The Tea Party Really Isn’t Anything Very New

 

Rick Perlstein writes in the Nation this week that the Tea Party is nothing new. Conservative insurgencies have been part of the Republican firmament since at least the 1950s, and every one of them has roughly the same goals, roughly the same motivations, and roughly the same apocalyptic view of politics. Regular readers know that I agree with this, so I was naturally nodding along as I read Perlstein’s piece. I also nodded along at this, which comes after a passage in which Perlstein is dumbfounded that liberals still seem surprised by the fervor of reactionary groups like the Tea Party:

This time, liberals are also making a new mistake. Call it “racial defeatism.” Folks throw their hands up and say, “Of course reactionary rage is going to flow like mighty waters against an African-American president! What can we possibly do about that?” But it’s crucial to realize that the vituperation directed at Obama is little different from that aimed at John F. Kennedy, who was so hated by the right that his assassination was initially assumed by most observers to have been done by a conservative; or Bill Clinton, who was warned by Helms in 1994 that if he visited a military base in North Carolina, he’d “better have a bodyguard.”

All right-wing antigovernment rage in America bears a racial component, because liberalism is understood, consciously or unconsciously, as the ideology that steals from hard-working, taxpaying whites and gives the spoils to indolent, grasping blacks.
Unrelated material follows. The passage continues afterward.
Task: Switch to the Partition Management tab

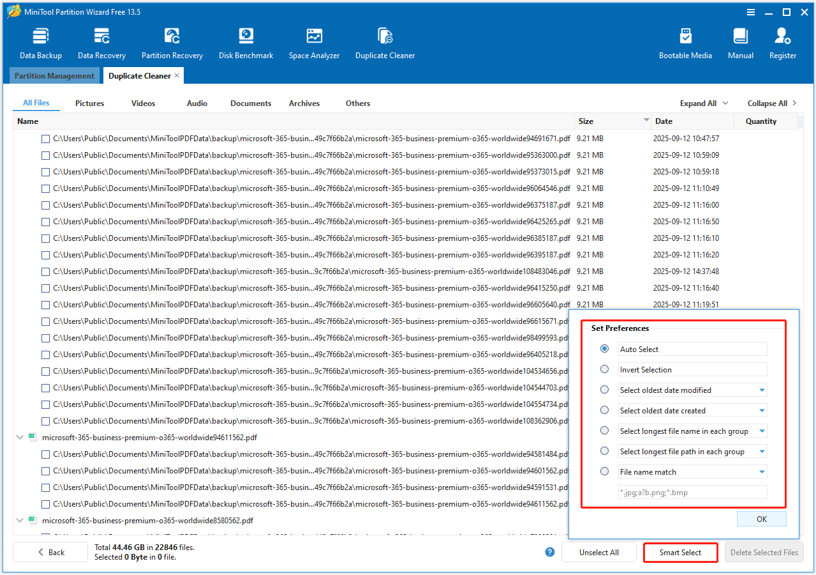Action: [54, 75]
Racial rhetoric has been entwined with government from the start, all the way back to when the enemy was not Obamacare but the Grand Army of the Republic….Every time the government acts to expand the prerogatives of citizenship and economic opportunity to formerly disenfranchised groups, a racism-soaked backlash ensues. Defeatism—or ideological accommodation—only makes it worse.

I don’t doubt for a second that the racial component of the latest right-wing fluorescence is stronger because Obama is black. But it’s only modestly stronger, and you hardly need to go back to JFK to see this. It’s easy to think of Bill Clinton today as a cuddly, beloved elder statesman, but anyone over the age of 40 knows that Clinton lived through an eruption of right-wing rage that was every bit as bad as what Obama has gone through. Even the specific obsessions of the wingers weren’t even very different. Health care socialism? Check. Economy-killing taxes? Check. Gay rights destroying America as we know it? Check. Supposed juvenile drug use? Check. Endless faux scandals and corruption? Check. Government shutdown? Check. Deficit hysteria? Check. Ball-busting wife? Check. The similarities, frankly, are pretty stunning.
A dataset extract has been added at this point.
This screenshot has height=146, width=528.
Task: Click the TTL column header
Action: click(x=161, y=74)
The differences are on the margin. There were no birthers in the 90s, but there were all the black babies Clinton supposedly fathered. There was no Benghazi, but there was Black Hawk Down. There was no Solyndra or Fast & Furious, but there was Mena airfield and Monica’s blue dress. You work with what you have, so the details are always going to be different. But the melody is pretty much the same.
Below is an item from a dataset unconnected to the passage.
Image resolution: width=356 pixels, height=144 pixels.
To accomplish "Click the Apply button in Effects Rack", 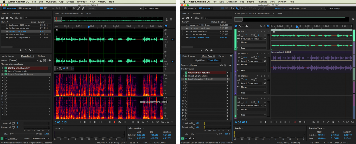I will [13, 138].
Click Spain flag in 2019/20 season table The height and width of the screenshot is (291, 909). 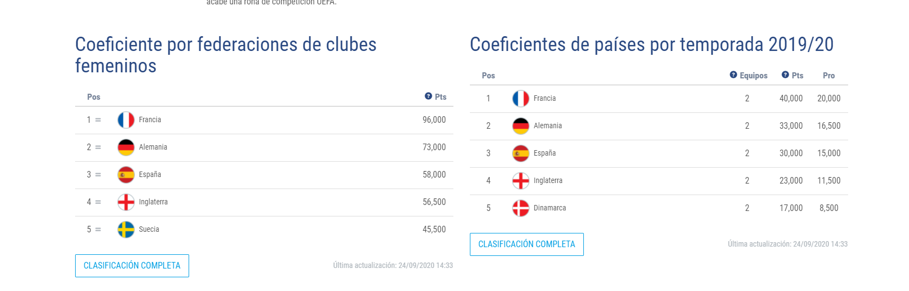point(521,153)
Tea partiers don’t hate Obama because he’s black, they hate him because he’s a Democrat, and Democrats are forever taking away their money and giving it to the indolent. And while being black probably hurts Obama a bit with this crowd in a way that Clinton avoided, being a philanderer hurt Clinton in a way that Obama has avoided. In the end, I suspect it’s mostly a wash. Perlstein is right: Obama was destined to be hated by the reactionary right no matter what.